The Nine Inch Nails song “Every Day is Exactly the Same” is so thematically perfect for the early part of Timur Bekmambetov’s Wanted, that it seems to have been composed especially.
But Wanted is weighed down by an overly extensive backstory that goes back thousands of years, and an approach to violent spectacle that borders on the sadistic. It’s hard not to sense a trend, as I’ve had the same complaints about a couple other movies I happened to see recently: Hancock, Speed Racer, and Southland Tales.
Angelina Jolie and James McAvoy play assassins with superhuman abilities, directly tied to the action choreography and special effects: the power to “throw” bullets and slow down their perception of time in order to move superhumanly fast. All of this is framed in close and medium shots, a bad choice for an action film that ought to display its stunts and derring-do in full. It’s more visually disorientating than even the hyperkinetic Speed Racer, but the slow-mo sequences paradoxically render the proceedings rather boring — even when something that ought to be impressive is happening, a bullet sliced in twain by sword.

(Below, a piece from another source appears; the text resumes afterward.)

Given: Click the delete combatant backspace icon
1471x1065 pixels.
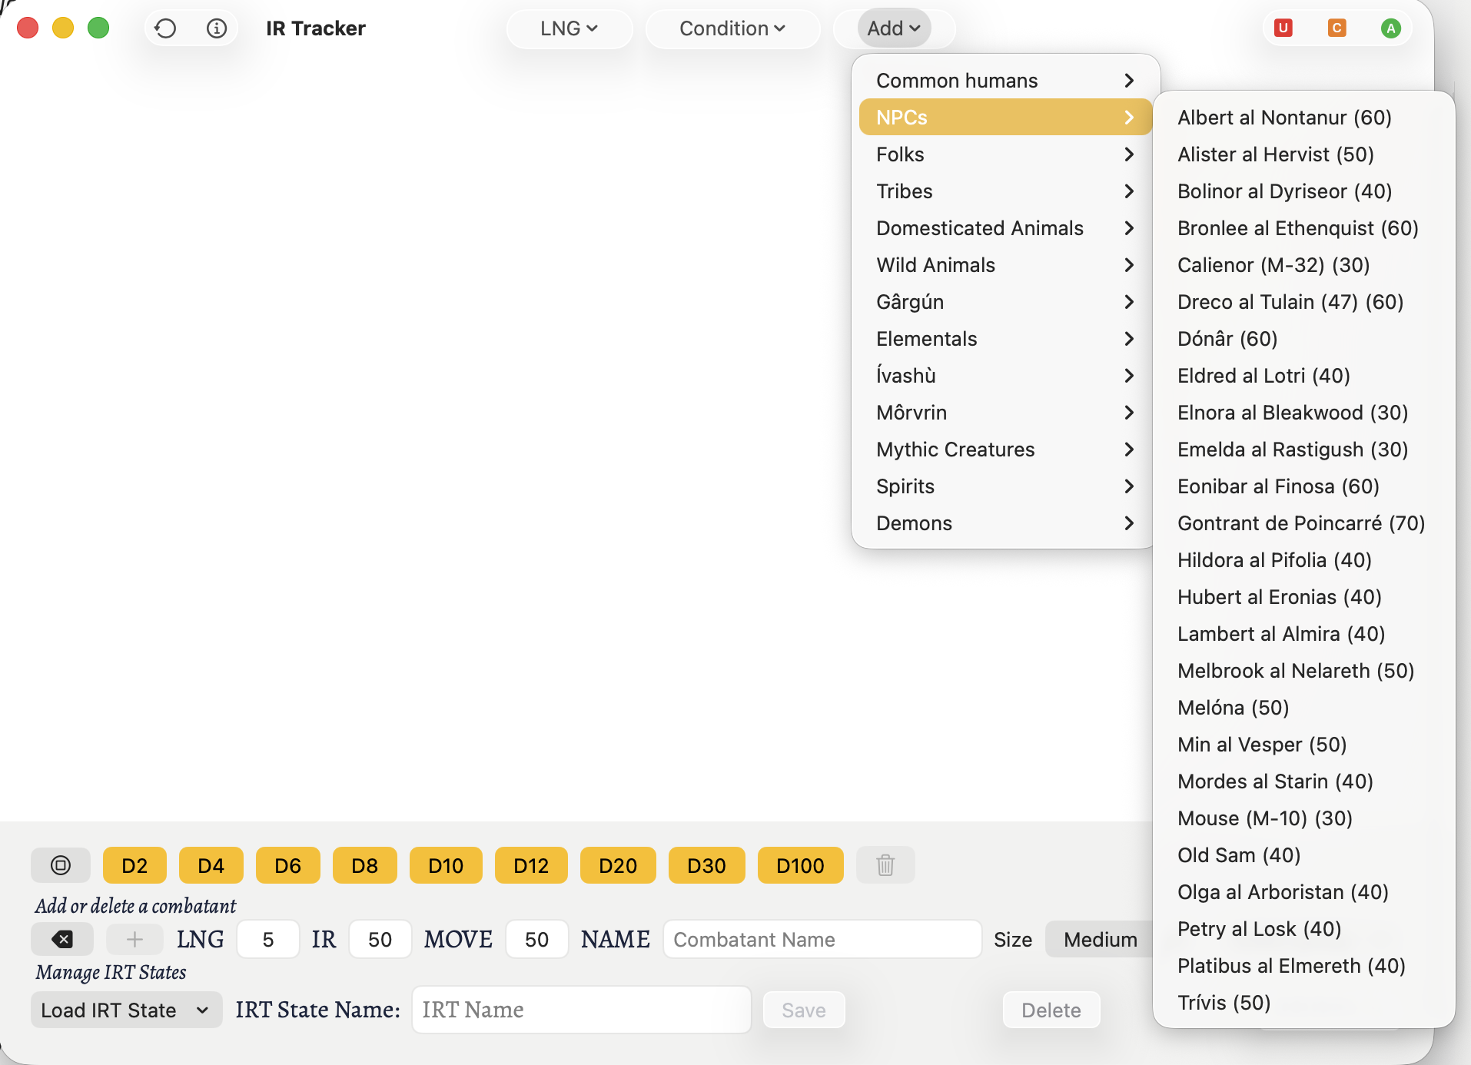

It’s difficult to feel sympathy for a protagonist who, when causing a literal train wreck, resumes his murderous mission instead of aiding the countless innocent bystanders he has turned into collateral damage. In the end, Wesley smugly asks, “What the fuck have you done lately?” So, becoming a superhuman assassin has granted Wesley self-actualization: he’s free of his botched relationship and dead-end job, he’s physically fit, and he shoots people in the head for a living.
So, Wanted flirts with the nihilistic themes of David Fincher and Chuck Palahniuk’s Fight Club, but without the irony. What many surface-level admirers of Fight Club seem to forget is that while it initially seems to celebrate its unnamed protagonist’s decisive break from the supposedly stifling bounds of society, his self-help credo attracts the wrong kind of followers and spins out of control to its ultimate logical end: anarchy.